• **SOURCE RECORDS**:

-----

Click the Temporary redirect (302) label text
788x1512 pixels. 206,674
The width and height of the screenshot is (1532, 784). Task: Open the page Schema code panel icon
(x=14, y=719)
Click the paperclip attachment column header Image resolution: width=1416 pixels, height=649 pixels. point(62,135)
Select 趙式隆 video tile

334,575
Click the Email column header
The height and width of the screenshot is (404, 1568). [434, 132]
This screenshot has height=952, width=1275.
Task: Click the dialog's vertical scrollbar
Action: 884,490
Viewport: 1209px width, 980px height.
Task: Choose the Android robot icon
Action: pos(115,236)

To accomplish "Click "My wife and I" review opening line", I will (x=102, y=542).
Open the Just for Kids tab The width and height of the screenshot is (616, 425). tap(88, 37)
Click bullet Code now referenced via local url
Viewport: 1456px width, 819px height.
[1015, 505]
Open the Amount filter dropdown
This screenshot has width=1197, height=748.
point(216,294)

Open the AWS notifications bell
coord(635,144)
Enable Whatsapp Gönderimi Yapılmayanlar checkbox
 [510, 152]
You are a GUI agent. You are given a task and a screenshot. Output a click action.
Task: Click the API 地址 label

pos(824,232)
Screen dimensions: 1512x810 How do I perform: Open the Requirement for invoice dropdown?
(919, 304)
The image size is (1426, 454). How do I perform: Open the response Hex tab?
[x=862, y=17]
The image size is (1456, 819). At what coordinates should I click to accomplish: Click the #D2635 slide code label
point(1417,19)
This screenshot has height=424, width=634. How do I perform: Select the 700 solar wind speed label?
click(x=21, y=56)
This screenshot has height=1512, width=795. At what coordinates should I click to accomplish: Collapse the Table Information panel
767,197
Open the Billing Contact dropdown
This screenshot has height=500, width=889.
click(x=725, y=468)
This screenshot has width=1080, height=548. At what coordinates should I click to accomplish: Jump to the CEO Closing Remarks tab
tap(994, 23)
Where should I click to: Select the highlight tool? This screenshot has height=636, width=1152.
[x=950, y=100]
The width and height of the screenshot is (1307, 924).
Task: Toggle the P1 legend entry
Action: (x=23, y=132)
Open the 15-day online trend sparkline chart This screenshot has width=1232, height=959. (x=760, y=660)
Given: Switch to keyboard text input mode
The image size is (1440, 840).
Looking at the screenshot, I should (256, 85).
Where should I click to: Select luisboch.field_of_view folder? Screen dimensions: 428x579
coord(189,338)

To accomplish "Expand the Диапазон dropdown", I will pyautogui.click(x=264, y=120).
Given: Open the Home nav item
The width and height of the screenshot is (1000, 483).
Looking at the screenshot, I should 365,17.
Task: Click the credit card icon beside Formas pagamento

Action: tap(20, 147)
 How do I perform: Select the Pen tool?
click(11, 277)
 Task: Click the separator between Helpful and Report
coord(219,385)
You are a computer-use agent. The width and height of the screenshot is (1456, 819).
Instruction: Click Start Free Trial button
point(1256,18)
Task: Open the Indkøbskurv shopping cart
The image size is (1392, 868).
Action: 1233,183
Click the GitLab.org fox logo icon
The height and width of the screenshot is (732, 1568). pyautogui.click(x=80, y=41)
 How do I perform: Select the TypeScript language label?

-----

• **TASK STATEMENT**:
Revise the material above so that each "dropdown" becomes "drop-down menu", leaving every other part of it unchanged.

• **CORRECT ANSWER**:
Click the Temporary redirect (302) label text
788x1512 pixels. 206,674
The width and height of the screenshot is (1532, 784). Task: Open the page Schema code panel icon
(x=14, y=719)
Click the paperclip attachment column header Image resolution: width=1416 pixels, height=649 pixels. point(62,135)
Select 趙式隆 video tile

334,575
Click the Email column header
The height and width of the screenshot is (404, 1568). [434, 132]
This screenshot has height=952, width=1275.
Task: Click the dialog's vertical scrollbar
Action: 884,490
Viewport: 1209px width, 980px height.
Task: Choose the Android robot icon
Action: pos(115,236)

To accomplish "Click "My wife and I" review opening line", I will (x=102, y=542).
Open the Just for Kids tab The width and height of the screenshot is (616, 425). tap(88, 37)
Click bullet Code now referenced via local url
Viewport: 1456px width, 819px height.
[1015, 505]
Open the Amount filter drop-down menu
This screenshot has width=1197, height=748.
point(216,294)

Open the AWS notifications bell
coord(635,144)
Enable Whatsapp Gönderimi Yapılmayanlar checkbox
 [510, 152]
You are a GUI agent. You are given a task and a screenshot. Output a click action.
Task: Click the API 地址 label

pos(824,232)
Screen dimensions: 1512x810 How do I perform: Open the Requirement for invoice drop-down menu?
(919, 304)
The image size is (1426, 454). How do I perform: Open the response Hex tab?
[x=862, y=17]
The image size is (1456, 819). At what coordinates should I click to accomplish: Click the #D2635 slide code label
point(1417,19)
This screenshot has height=424, width=634. How do I perform: Select the 700 solar wind speed label?
click(x=21, y=56)
This screenshot has height=1512, width=795. At what coordinates should I click to accomplish: Collapse the Table Information panel
767,197
Open the Billing Contact drop-down menu
This screenshot has height=500, width=889.
click(x=725, y=468)
This screenshot has width=1080, height=548. At what coordinates should I click to accomplish: Jump to the CEO Closing Remarks tab
tap(994, 23)
Where should I click to: Select the highlight tool? This screenshot has height=636, width=1152.
[x=950, y=100]
The width and height of the screenshot is (1307, 924).
Task: Toggle the P1 legend entry
Action: (x=23, y=132)
Open the 15-day online trend sparkline chart This screenshot has width=1232, height=959. (x=760, y=660)
Given: Switch to keyboard text input mode
The image size is (1440, 840).
Looking at the screenshot, I should (256, 85).
Where should I click to: Select luisboch.field_of_view folder? Screen dimensions: 428x579
coord(189,338)

To accomplish "Expand the Диапазон drop-down menu", I will pyautogui.click(x=264, y=120).
Given: Open the Home nav item
The width and height of the screenshot is (1000, 483).
Looking at the screenshot, I should 365,17.
Task: Click the credit card icon beside Formas pagamento

Action: tap(20, 147)
 How do I perform: Select the Pen tool?
click(11, 277)
 Task: Click the separator between Helpful and Report
coord(219,385)
You are a computer-use agent. The width and height of the screenshot is (1456, 819).
Instruction: Click Start Free Trial button
point(1256,18)
Task: Open the Indkøbskurv shopping cart
The image size is (1392, 868).
Action: 1233,183
Click the GitLab.org fox logo icon
The height and width of the screenshot is (732, 1568). pyautogui.click(x=80, y=41)
 How do I perform: Select the TypeScript language label?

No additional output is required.